Rewrite the rows from the line containing "This screenshot has" through the last row, swapping "pink" for "green" and keeping everything else unchanged.

## begin RECORDS TO PROCESS

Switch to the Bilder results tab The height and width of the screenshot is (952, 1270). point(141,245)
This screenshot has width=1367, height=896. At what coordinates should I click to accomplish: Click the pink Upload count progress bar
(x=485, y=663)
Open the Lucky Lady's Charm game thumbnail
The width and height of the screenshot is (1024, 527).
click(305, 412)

## end RECORDS TO PROCESS

REPLY:
This screenshot has width=1367, height=896. At what coordinates should I click to accomplish: Click the green Upload count progress bar
(x=485, y=663)
Open the Lucky Lady's Charm game thumbnail
The width and height of the screenshot is (1024, 527).
click(305, 412)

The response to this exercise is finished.